#### Action item:
Return the lines below that contain the word "Sort".

Pixel coordinate grounding data:

════════════════════

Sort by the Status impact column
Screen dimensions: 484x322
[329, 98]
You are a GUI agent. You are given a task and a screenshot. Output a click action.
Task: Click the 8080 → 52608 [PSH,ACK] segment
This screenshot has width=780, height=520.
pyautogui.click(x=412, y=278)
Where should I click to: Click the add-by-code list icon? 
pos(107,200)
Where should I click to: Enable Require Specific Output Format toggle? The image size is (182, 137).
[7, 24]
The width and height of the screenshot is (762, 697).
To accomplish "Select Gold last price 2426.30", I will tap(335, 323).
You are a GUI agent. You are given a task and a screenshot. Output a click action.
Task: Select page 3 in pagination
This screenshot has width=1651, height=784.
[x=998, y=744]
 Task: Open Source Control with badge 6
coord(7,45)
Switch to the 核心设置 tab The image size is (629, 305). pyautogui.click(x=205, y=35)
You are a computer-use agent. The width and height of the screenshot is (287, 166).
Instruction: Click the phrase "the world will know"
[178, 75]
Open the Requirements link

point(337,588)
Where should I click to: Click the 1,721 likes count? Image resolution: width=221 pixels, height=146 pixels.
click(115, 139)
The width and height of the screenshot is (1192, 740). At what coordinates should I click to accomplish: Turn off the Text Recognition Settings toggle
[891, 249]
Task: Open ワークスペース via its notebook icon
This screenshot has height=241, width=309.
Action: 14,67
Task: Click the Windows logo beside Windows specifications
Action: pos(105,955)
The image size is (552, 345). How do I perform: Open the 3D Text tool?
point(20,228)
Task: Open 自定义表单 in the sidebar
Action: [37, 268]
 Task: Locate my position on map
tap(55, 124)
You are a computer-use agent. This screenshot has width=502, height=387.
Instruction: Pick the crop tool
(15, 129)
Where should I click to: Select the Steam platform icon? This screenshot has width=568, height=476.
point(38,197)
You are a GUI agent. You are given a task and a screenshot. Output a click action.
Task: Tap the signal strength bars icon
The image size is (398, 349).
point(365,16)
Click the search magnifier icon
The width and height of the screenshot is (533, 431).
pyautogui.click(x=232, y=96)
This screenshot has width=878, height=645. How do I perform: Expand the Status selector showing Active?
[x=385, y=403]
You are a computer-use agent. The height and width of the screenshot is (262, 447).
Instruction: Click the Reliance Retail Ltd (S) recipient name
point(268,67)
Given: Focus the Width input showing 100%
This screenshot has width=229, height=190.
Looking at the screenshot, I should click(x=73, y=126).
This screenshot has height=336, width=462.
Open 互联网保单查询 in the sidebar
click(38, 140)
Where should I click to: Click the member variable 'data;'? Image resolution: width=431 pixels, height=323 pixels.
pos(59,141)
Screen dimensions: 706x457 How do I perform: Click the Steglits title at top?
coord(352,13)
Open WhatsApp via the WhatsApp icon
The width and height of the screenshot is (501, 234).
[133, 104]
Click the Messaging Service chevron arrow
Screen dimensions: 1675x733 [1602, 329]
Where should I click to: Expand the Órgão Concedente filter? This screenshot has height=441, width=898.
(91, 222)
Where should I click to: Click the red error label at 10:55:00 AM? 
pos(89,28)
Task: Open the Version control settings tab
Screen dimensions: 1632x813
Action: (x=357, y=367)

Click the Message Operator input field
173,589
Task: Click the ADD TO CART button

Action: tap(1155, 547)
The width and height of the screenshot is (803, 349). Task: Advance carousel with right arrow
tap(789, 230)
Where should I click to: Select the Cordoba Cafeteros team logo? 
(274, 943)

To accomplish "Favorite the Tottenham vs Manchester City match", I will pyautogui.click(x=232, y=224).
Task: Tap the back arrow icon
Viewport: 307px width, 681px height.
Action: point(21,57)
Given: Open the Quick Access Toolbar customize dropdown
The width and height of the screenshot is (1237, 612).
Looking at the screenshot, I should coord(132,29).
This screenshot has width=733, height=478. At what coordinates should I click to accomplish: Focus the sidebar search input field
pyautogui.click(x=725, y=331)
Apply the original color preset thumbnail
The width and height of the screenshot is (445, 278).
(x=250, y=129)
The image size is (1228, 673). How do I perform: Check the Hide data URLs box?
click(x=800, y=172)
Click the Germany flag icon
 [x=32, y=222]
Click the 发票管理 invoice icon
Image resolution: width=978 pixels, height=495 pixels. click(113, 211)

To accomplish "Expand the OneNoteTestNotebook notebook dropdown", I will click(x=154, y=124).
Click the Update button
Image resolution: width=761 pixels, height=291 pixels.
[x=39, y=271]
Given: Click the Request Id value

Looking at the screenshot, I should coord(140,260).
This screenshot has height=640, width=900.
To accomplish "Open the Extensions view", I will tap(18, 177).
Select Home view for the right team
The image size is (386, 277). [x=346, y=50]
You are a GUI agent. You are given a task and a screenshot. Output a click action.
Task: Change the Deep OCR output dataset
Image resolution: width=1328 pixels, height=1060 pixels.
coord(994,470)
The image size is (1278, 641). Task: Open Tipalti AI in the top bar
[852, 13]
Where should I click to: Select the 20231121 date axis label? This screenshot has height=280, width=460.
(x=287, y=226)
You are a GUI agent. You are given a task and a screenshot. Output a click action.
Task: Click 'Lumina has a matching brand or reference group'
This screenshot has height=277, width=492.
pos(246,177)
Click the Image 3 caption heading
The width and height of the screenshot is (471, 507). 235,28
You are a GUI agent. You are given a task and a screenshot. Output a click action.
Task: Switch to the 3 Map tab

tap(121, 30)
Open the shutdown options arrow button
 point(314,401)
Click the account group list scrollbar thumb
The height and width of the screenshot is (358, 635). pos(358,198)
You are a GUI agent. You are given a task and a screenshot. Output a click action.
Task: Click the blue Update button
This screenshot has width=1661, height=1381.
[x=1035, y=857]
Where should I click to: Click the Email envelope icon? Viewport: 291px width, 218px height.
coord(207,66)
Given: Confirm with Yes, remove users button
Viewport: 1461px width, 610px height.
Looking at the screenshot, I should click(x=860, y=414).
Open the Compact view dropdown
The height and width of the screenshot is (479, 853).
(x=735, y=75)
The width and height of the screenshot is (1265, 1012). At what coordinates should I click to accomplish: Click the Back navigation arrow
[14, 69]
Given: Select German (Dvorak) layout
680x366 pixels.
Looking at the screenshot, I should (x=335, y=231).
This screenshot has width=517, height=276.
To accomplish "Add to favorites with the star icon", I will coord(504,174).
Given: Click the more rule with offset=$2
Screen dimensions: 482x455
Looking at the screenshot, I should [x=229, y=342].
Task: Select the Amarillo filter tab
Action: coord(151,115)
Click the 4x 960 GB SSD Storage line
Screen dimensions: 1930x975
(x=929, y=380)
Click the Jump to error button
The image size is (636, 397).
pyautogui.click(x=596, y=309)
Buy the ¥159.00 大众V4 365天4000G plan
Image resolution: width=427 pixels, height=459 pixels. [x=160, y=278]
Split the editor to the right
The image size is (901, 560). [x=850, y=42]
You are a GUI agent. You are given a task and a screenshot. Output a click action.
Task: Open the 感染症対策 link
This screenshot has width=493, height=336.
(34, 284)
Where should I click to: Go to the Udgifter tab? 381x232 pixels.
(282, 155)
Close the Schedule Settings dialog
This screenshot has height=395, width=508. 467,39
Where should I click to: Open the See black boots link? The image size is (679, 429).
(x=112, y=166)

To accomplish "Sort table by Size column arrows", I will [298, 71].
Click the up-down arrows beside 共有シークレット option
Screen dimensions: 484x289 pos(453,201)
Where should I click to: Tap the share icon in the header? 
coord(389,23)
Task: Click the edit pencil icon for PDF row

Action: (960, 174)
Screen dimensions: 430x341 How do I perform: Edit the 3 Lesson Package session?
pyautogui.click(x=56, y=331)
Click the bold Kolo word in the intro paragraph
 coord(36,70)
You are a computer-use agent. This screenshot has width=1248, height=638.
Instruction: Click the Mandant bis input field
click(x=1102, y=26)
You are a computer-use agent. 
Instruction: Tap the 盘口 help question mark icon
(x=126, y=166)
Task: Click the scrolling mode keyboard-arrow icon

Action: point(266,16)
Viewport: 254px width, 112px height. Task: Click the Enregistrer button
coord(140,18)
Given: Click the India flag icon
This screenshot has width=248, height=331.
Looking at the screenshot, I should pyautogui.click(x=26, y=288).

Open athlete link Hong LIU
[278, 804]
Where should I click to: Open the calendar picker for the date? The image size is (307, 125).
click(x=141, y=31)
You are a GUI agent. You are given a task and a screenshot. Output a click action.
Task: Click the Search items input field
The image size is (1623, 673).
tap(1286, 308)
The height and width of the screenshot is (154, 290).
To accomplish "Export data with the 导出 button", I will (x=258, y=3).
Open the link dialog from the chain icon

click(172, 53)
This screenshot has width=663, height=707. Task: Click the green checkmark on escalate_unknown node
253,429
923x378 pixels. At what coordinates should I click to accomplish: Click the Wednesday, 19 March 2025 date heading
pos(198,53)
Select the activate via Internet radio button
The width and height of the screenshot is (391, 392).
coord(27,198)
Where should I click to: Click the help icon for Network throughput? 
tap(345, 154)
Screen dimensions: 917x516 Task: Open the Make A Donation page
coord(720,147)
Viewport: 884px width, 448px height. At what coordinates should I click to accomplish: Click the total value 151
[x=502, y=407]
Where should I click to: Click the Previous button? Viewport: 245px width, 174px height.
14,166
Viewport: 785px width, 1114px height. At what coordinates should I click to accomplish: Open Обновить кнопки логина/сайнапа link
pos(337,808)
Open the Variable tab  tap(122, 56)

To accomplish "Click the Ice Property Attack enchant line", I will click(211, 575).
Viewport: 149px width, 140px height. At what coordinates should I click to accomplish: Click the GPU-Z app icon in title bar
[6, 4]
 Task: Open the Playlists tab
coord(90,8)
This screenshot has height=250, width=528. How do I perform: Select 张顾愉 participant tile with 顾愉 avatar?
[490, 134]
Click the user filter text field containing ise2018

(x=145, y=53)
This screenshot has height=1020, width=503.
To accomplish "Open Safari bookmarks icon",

════════════════════

#### Output:
Sort by the Status impact column
To accomplish "Sort table by Size column arrows", I will [298, 71].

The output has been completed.